Aku bersama Mama pergi ke Solo, duduk di kelas ekonomi berhadapan dengan sebuah keluarga kecil, dari Tegal atau Pemalang mungkin, berdasarkan logatnya. Entahlah. Kedua putrinya cantik, manis, si kakak berumur enam tahun kurang lebih, sementara si bungsu, yang menjadi pusat perhatian kami berlima, yang menjadi pusat kebahagiaan kami berlima, berumur sekitar tiga sampai empat tahun.
Si Ibu dan Ayah terkadang tertawa memperhatikan tingkah si bungsu, terkadang kerepotan mengejar si bungsu yang berlari sepanjang koridor, terkadang berusaha keras mendiamkan mulut si bungsu yang tiada hentinya mengoceh sepanjang perjalanan. Di detik selanjutnya, dia bisa tertidur kelelahan tidak bersuara. Dan di detik lain, dia bisa mengoceh tiada henti. Segala aktivitas mereka berempat benar-benar menggambarkan kebahagiaan keluarga muda.
Sampai pada satu titik, si ibu sepertinya lelah mendengar ocehan si bungsu, dan berkata “Aduh, meneng (diam) to, Pak mana hapenya biar dipake si adek.” Sebuah gadget kecil berpindah dari saku sang ayah, menuju tangan si bungsu. Dan pada detik itu juga, aku berani bersumpah bahwa suasana benar-benar hening. Senyap. Hebatnya, seharusnya para penjual menulis hal itu juga di fitur-fitur yang ditawarkannya.
- Kamera 10 MP.
- Memori sampai 16 GB.
- Ram 2 GB.
- Bisa mendiamkan anak anda dalam sekejap.
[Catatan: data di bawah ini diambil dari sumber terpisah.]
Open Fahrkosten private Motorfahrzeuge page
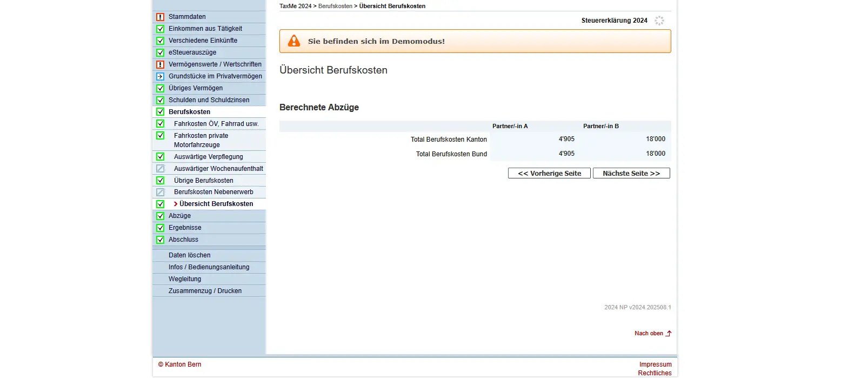Viewport: 841px width, 378px height. 201,140
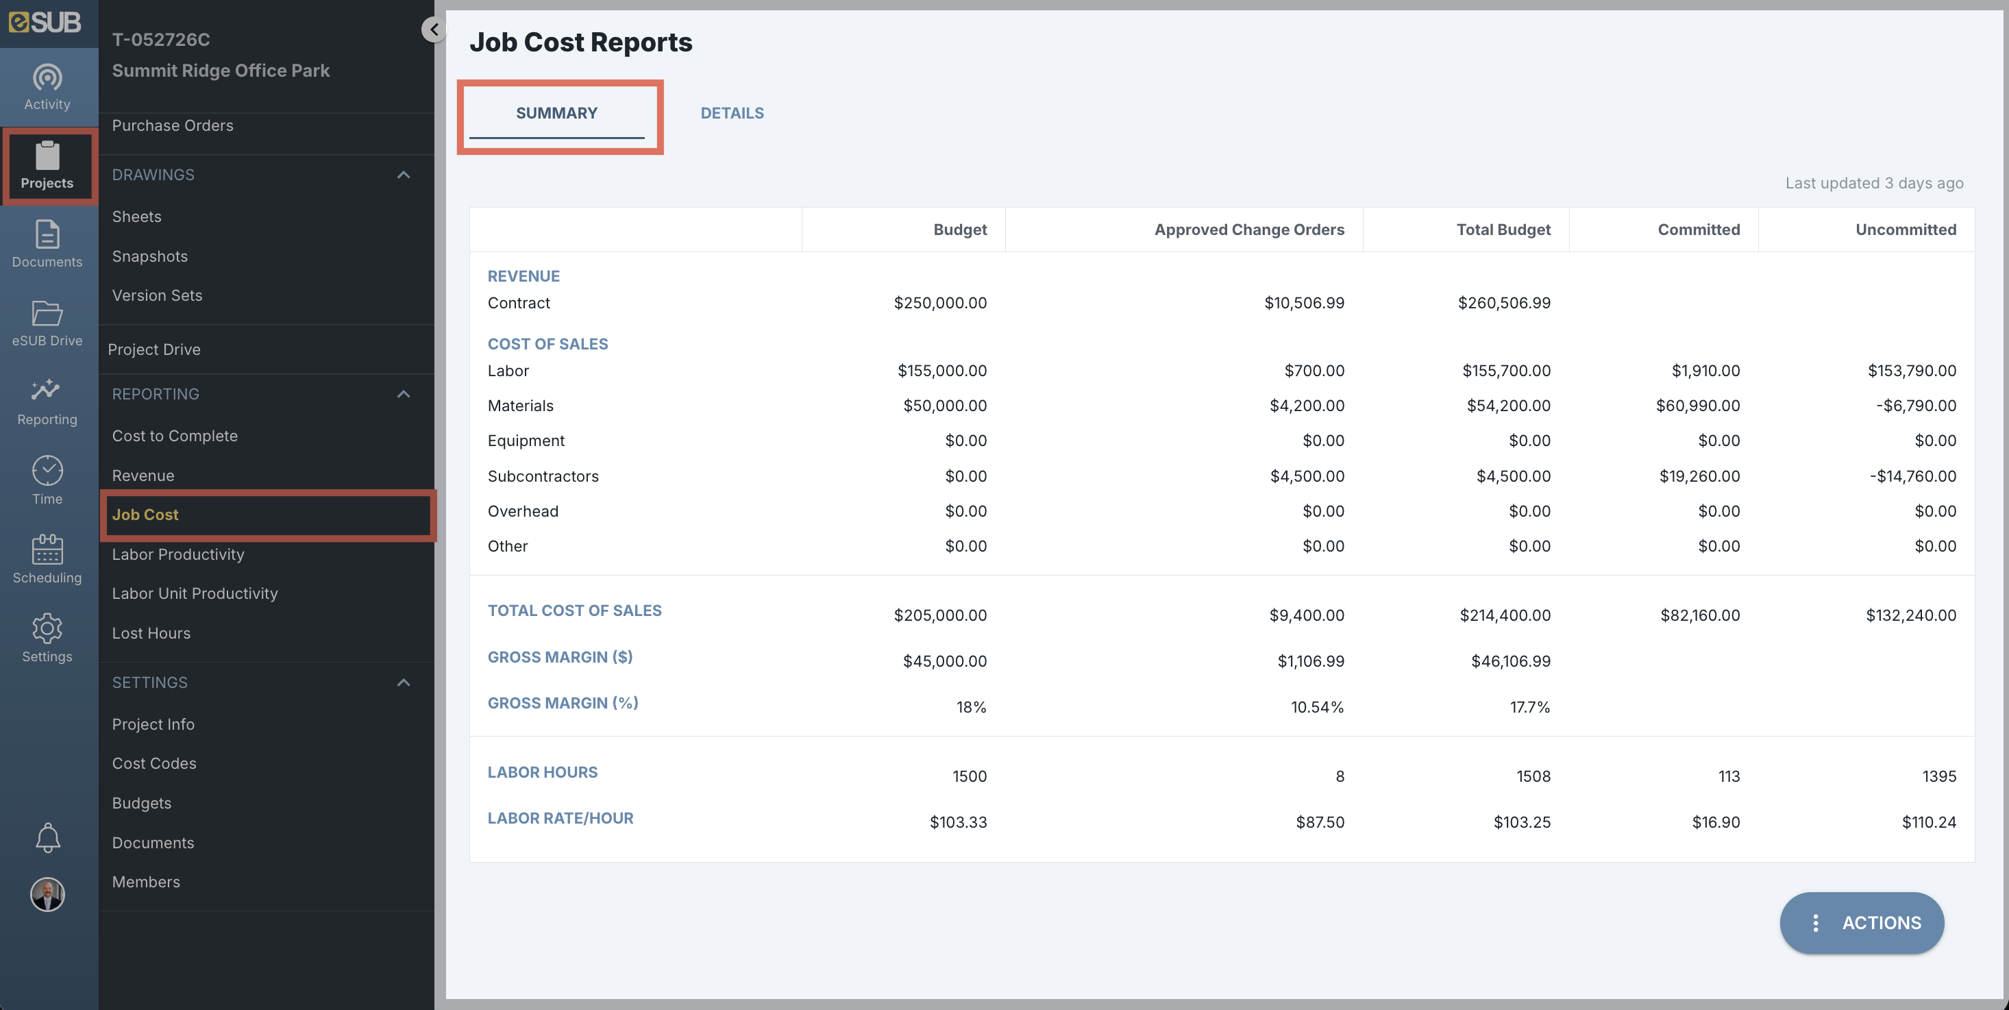Viewport: 2009px width, 1010px height.
Task: Collapse the REPORTING section
Action: pos(403,394)
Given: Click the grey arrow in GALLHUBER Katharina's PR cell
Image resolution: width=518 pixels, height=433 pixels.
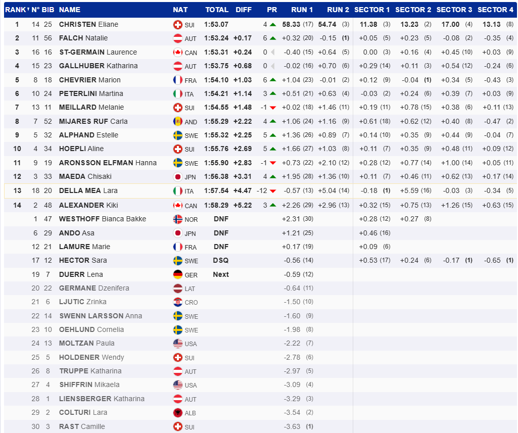Looking at the screenshot, I should pyautogui.click(x=273, y=66).
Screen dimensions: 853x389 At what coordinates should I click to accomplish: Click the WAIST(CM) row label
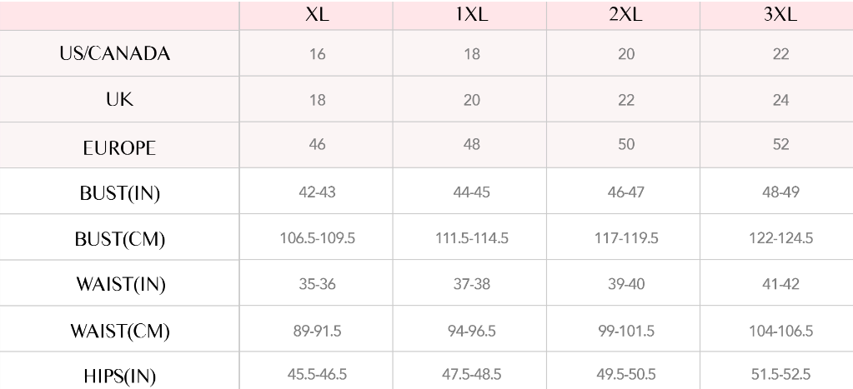tap(120, 331)
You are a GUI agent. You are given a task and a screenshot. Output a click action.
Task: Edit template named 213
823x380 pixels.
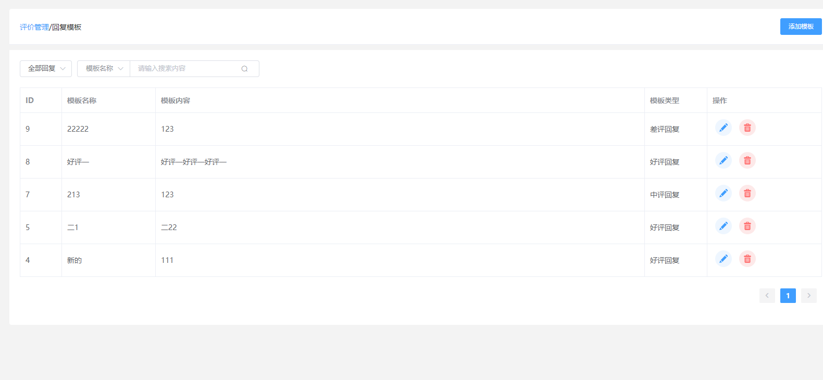[x=723, y=193]
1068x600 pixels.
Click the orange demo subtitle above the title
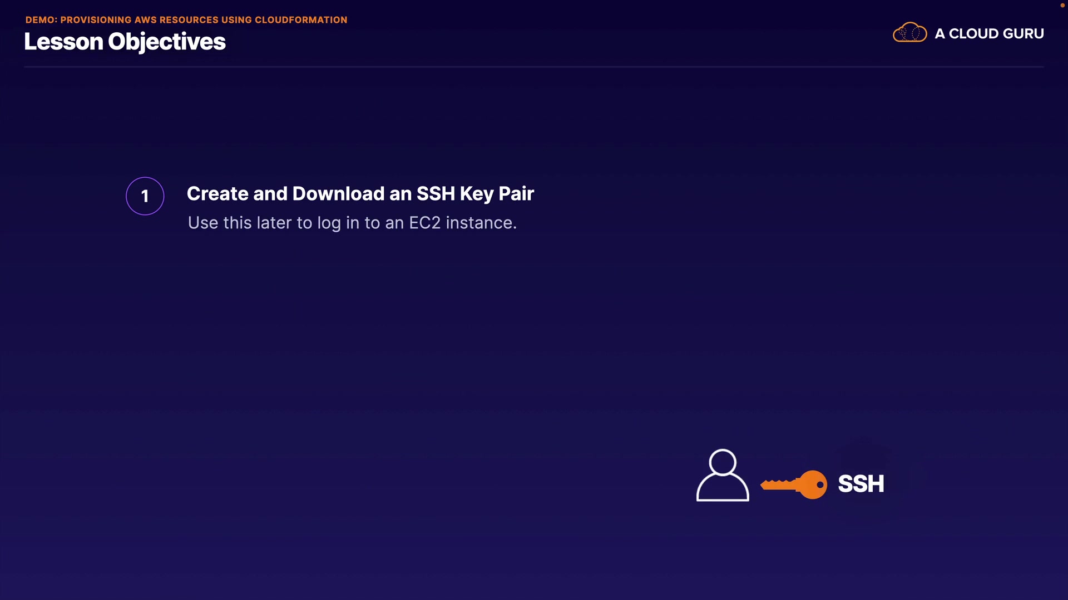pos(186,20)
Pasangan muda itu puas bisa menenangkan si bungsu. Yang terdengar sekarang hanyalah guncangan-guncangan kecil dari rel yang dilalui kereta api. Untuk sementara, semua merasa bahwa ini adalah suasana yang sempurna. Tenang. Pemandangan sawah di jendela. Bunyi mesin dari pendingin gerbong. Sekelompok ibu-ibu yang mengobrol pelan di kejauhan. Sampai aku merasa bahwa keheningan ini juga cukup menganggu. Apakah ini merupakan hal yang benar?
Kalau anak itu berhasil diam, apakah itu merupakan hal yang benar atau justru merupakan hal yang salah? Banyak orang tua saat ini merasa harus mendiamkan anak-anaknya yang banyak mengoceh, yang bertanya mengapa pohon itu bergerak cepat, atau mengapa kereta ini berhenti diam, atau siapa bapak berbadan kekar itu yang meminta karcis, atau buku apa yang dibaca oleh anak muda di depannya, atau lainnya.
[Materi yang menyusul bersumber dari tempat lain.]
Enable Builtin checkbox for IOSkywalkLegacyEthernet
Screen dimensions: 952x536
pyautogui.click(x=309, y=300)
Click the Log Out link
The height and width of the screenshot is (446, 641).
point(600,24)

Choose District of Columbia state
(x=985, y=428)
Anak bungsu tadi masih diam. Tersihir dengan alat bercahaya di depannya. Aku masih memperhatikan.
Terkadang aku berpikir, dalam pemahaman dangkalku mengenai anak, bukankah seharusnya saat mereka kecil adalah saat otak mereka belajar dan berkembang? Padahal, bertanya adalah bukti bahwa seseorang berpikir. Padahal, bertanya adalah bentuk keingintahuan anak terhadap hal yang terjadi di dunia. Padahal, teori gravitasi lahir dari pertanyaan mengapa apel bisa jatuh sementara benda-benda langit tidak. Padahal, seorang seperti Habibie bisa seperti sekarang ini karena sang ayah selalu meladeni pertanyaan-pertanyaannya. Padahal, Robert Kiyosaki menyatakan bahwa kreativitas muncul dari peryatanyaan yang diajukan kepada diri sendiri. Padahal. Padahal. Padahal.
Lalu aku sadar, tidak semua orang tua paham bagaimana caranya menjadi orang tua.
Sekarang, anak-anak asik memegang tablet mereka di restoran. Mungkin karena sedari kecil memperhatikan sang ayah yang selalu sibuk mengurus pekerjaan di meja makan. Atau memperhatikan sang ibu yang tersenyum sendiri membaca pesan-pesan di grup arisannya. Lalu anak mulai berpikir bahwa itu merupakan hal yang umum untuk dilakukan. Meja makan kehilangan diskusi ringan. Meja makan kehilangan obrolan hangat keluarga. Meja makan kehilangan pertanyaan-pertanyaan yang seharusnya dilontarkan dan dijawab.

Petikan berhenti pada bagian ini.